→ **Required work**
The lines to repeat run from the one containing "Where should I click to: Open the 混合模式" through the last line of the records below; repeat them exactly and give nothing more.

(Information shown begins)

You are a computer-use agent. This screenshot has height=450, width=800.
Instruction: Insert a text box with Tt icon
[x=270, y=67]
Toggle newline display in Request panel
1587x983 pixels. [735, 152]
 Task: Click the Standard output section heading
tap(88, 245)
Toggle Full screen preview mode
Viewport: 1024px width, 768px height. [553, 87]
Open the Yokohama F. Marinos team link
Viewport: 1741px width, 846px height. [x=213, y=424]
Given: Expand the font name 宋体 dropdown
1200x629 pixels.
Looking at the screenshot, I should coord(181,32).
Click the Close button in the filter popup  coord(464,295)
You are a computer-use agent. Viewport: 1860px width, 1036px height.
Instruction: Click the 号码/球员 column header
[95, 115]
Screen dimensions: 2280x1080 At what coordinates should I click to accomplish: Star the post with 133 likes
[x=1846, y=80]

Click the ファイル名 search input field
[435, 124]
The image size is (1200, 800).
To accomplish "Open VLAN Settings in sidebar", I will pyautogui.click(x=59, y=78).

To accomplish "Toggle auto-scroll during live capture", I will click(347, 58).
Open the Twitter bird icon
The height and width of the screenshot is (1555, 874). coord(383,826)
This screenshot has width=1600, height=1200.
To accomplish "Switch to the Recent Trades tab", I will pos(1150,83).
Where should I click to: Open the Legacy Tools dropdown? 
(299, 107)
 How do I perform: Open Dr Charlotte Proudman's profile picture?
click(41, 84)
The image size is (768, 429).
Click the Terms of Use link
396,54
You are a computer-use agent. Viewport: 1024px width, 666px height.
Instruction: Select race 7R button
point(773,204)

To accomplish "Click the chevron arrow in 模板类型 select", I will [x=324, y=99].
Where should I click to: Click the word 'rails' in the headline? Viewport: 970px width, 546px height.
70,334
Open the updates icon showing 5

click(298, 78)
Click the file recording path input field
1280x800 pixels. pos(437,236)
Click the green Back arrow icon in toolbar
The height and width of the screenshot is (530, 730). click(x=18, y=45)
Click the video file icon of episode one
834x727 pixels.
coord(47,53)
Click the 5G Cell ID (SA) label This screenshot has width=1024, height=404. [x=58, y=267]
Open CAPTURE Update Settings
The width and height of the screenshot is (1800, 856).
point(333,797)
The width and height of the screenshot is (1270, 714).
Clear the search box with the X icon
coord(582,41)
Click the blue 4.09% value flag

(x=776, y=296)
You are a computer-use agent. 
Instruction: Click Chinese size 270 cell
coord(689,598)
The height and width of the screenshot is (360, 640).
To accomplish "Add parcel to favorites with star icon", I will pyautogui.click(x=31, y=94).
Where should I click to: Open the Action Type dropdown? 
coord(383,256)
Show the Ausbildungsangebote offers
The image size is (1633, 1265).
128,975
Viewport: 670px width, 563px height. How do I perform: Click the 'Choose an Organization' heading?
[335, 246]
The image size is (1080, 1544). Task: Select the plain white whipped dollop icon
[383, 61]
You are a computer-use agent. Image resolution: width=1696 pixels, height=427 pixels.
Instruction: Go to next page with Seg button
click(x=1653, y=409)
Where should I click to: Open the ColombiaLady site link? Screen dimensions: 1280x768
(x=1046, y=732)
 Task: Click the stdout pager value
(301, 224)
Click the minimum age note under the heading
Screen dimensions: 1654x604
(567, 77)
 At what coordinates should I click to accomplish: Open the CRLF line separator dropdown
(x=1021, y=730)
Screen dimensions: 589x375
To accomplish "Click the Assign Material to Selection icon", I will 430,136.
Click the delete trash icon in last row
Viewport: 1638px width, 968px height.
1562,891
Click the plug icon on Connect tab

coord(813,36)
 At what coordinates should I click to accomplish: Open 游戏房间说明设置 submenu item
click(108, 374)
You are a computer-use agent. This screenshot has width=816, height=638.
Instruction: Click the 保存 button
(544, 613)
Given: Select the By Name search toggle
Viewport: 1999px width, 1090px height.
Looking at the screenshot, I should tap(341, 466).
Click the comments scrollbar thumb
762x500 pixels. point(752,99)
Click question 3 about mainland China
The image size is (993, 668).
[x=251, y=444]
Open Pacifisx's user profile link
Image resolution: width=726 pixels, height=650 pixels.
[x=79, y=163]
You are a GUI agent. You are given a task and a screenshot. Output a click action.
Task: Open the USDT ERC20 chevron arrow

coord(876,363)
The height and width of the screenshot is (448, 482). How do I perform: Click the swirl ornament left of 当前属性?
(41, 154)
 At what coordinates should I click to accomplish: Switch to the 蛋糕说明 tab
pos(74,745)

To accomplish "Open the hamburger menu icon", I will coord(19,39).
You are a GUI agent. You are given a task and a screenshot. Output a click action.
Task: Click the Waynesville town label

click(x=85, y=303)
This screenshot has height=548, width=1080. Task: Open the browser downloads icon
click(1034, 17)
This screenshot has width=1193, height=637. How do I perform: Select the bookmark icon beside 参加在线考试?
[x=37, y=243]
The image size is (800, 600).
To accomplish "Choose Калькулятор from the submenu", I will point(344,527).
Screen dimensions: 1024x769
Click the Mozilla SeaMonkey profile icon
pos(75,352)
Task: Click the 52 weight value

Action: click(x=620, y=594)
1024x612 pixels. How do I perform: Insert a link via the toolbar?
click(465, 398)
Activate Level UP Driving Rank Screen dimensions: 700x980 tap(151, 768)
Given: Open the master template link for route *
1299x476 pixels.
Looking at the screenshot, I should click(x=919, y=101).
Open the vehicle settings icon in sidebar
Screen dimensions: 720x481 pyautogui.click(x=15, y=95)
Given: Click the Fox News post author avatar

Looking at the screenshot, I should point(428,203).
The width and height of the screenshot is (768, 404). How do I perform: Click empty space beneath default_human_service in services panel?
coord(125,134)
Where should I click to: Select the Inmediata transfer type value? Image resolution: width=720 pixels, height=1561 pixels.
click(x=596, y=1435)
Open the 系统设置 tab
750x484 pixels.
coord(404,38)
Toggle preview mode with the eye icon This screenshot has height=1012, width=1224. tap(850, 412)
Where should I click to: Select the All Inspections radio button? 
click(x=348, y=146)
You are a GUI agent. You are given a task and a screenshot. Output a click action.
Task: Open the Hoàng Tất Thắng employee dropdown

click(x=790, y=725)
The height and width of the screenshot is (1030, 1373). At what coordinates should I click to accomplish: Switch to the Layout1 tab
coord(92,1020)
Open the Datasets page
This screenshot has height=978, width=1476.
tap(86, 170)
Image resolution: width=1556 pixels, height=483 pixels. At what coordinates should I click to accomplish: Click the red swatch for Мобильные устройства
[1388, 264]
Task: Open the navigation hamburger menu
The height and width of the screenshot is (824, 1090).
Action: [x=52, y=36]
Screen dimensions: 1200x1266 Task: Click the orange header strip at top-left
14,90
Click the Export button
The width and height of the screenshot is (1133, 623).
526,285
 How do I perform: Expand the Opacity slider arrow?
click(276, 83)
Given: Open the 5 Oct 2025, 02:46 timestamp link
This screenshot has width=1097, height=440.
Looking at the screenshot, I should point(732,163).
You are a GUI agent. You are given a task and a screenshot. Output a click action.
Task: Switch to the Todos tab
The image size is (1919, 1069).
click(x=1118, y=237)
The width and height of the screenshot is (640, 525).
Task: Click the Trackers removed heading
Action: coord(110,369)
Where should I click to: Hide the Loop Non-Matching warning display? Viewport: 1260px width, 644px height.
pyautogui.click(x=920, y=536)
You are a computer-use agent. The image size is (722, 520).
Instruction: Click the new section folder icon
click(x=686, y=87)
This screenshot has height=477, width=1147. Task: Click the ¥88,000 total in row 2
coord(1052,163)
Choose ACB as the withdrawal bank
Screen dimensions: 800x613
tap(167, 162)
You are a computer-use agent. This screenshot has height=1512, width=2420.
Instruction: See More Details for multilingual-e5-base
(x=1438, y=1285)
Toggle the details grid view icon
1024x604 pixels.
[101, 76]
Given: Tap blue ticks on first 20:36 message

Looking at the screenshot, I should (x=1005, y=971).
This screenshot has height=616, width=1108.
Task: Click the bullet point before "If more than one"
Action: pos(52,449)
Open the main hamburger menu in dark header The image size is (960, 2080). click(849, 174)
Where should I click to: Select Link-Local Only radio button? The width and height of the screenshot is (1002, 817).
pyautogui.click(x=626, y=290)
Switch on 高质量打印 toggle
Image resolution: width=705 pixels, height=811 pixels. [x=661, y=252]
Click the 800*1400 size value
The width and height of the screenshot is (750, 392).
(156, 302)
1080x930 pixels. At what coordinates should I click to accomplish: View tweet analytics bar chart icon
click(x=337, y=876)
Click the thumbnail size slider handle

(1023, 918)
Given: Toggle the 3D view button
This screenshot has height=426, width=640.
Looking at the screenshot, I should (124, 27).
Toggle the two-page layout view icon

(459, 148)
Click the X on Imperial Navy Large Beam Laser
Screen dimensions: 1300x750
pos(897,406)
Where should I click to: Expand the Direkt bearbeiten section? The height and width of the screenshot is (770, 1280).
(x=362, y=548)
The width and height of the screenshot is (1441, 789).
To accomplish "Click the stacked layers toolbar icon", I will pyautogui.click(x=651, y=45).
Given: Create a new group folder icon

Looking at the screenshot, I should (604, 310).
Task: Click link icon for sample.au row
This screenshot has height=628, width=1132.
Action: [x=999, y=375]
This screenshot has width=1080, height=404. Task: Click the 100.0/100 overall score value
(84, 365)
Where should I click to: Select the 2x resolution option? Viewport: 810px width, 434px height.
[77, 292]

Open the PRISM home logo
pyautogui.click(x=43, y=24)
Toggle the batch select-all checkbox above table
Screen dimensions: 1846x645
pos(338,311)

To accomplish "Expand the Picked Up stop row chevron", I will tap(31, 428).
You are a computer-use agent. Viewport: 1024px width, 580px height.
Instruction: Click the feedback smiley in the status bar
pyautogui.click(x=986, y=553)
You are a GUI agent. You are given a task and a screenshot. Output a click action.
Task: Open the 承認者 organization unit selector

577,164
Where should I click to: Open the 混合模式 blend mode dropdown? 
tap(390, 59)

(Information shown ends)

→ **Result of this task**
Where should I click to: Open the 混合模式 blend mode dropdown? 
tap(390, 59)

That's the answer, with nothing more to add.